### Exercise:
Would you output the entries below only from the line containing "How do I perform: Launch" through the line containing "Task: Open the email in a new window", exactly as they stand and with both ends included?

══ Records shown

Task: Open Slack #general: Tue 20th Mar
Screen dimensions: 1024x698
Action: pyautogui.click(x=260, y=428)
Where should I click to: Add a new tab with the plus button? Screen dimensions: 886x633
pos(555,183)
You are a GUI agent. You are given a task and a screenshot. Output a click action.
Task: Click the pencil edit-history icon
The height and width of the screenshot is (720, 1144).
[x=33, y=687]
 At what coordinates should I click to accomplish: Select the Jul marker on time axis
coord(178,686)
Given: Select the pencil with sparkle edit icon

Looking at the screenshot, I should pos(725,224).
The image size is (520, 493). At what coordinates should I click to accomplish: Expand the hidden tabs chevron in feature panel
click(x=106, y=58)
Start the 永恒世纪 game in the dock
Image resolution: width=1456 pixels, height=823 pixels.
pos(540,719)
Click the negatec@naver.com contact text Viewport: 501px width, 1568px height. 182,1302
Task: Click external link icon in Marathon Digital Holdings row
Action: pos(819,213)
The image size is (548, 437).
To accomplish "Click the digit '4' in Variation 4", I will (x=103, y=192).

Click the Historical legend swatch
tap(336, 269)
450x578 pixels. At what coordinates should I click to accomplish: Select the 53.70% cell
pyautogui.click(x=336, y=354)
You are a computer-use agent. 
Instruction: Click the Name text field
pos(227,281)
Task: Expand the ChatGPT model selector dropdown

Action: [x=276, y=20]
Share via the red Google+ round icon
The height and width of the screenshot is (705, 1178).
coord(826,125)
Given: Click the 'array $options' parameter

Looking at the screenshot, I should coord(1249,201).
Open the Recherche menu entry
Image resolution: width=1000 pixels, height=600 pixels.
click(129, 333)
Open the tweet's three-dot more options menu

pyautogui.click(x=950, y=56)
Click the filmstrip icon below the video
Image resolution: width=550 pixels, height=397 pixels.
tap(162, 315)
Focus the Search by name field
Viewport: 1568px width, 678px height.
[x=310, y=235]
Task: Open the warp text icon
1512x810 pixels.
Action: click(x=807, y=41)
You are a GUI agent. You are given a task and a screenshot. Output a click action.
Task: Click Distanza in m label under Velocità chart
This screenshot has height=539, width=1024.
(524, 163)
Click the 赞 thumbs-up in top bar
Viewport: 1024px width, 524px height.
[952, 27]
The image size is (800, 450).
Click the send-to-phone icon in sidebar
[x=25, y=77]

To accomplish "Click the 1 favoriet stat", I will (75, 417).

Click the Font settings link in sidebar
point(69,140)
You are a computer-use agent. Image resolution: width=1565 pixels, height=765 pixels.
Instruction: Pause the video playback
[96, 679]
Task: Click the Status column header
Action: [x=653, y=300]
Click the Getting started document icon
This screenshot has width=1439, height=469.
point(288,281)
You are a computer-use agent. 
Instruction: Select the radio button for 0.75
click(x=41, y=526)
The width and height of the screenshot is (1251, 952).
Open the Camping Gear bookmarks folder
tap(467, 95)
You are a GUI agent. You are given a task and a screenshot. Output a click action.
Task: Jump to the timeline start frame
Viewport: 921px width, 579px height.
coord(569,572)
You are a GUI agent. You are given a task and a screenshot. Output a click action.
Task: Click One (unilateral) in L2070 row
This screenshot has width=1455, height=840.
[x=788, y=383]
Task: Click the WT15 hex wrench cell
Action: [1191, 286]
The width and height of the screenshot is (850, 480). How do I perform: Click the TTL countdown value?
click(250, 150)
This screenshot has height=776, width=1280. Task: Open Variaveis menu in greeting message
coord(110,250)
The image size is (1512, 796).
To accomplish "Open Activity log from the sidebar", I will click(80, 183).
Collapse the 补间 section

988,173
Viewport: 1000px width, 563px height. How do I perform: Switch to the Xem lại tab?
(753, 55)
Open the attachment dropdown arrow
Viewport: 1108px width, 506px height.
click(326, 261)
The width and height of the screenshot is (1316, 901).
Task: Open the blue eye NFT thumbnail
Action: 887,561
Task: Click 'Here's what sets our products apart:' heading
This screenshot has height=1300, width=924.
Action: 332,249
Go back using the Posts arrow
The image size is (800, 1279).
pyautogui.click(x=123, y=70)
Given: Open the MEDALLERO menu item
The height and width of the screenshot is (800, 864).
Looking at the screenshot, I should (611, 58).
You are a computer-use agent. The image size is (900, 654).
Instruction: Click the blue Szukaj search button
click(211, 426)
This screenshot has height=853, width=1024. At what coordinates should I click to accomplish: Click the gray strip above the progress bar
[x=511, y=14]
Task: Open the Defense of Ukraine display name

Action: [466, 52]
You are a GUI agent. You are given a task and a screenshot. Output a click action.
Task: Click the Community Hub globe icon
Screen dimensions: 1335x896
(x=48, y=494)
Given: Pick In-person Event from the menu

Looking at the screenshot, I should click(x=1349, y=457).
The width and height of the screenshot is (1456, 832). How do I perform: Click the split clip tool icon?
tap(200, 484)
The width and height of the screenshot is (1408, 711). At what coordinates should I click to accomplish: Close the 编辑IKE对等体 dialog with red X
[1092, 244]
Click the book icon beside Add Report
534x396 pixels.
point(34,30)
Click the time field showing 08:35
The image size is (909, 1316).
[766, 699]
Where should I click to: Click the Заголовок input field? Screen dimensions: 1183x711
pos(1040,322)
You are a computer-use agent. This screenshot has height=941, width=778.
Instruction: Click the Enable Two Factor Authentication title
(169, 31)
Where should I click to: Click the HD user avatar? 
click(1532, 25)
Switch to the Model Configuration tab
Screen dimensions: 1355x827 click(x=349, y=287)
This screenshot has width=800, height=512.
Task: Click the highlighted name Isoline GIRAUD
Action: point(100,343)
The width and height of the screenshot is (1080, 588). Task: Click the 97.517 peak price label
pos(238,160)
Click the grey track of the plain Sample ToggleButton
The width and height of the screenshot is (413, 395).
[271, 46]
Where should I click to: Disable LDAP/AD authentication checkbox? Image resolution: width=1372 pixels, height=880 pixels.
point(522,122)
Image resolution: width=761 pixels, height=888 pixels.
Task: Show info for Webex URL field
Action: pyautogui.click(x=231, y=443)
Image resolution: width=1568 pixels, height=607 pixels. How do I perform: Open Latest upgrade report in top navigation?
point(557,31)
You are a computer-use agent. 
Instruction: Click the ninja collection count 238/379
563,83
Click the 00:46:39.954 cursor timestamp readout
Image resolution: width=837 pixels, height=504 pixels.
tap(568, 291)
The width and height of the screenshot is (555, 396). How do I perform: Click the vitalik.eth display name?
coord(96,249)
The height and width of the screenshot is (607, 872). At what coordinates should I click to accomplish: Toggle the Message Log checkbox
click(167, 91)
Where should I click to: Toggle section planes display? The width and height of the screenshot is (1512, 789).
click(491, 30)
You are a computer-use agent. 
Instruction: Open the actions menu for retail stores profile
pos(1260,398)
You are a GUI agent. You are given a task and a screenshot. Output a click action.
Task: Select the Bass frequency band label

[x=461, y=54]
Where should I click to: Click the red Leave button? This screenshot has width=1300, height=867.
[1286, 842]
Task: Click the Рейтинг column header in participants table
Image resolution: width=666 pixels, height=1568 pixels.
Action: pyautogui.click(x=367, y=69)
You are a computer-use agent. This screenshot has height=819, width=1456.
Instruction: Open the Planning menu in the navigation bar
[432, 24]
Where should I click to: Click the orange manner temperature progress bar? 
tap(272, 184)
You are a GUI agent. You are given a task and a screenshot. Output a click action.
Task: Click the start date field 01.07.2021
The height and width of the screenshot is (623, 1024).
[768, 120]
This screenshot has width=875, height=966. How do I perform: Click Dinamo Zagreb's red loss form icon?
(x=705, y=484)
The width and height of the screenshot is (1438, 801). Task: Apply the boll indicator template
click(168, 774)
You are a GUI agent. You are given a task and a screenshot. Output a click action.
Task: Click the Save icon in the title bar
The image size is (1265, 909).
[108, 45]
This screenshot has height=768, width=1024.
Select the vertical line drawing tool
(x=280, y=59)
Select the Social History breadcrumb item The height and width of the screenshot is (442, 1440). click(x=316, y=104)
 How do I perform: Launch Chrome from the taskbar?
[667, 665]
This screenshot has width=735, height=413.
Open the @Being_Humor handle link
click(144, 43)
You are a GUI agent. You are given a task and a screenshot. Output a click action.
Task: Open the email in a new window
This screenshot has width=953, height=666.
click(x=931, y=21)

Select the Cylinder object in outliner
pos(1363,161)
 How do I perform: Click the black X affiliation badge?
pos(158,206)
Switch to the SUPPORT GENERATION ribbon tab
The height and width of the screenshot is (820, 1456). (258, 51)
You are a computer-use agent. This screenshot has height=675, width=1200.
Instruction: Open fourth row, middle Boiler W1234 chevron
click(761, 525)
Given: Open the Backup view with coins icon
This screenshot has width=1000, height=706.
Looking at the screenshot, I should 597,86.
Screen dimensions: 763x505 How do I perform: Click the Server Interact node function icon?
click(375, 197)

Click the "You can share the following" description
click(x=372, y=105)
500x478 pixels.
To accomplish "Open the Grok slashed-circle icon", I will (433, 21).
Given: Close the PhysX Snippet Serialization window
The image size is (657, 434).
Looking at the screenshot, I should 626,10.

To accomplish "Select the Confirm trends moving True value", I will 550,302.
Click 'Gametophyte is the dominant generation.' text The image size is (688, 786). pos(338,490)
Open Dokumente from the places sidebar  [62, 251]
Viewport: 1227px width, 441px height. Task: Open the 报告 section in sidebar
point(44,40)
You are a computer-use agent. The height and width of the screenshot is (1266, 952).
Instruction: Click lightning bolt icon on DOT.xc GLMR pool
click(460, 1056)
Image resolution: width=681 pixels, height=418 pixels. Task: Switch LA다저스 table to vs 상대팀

════

### Solution:
 How do I perform: Launch Chrome from the taskbar?
[667, 665]
This screenshot has width=735, height=413.
Open the @Being_Humor handle link
click(144, 43)
You are a GUI agent. You are given a task and a screenshot. Output a click action.
Task: Open the email in a new window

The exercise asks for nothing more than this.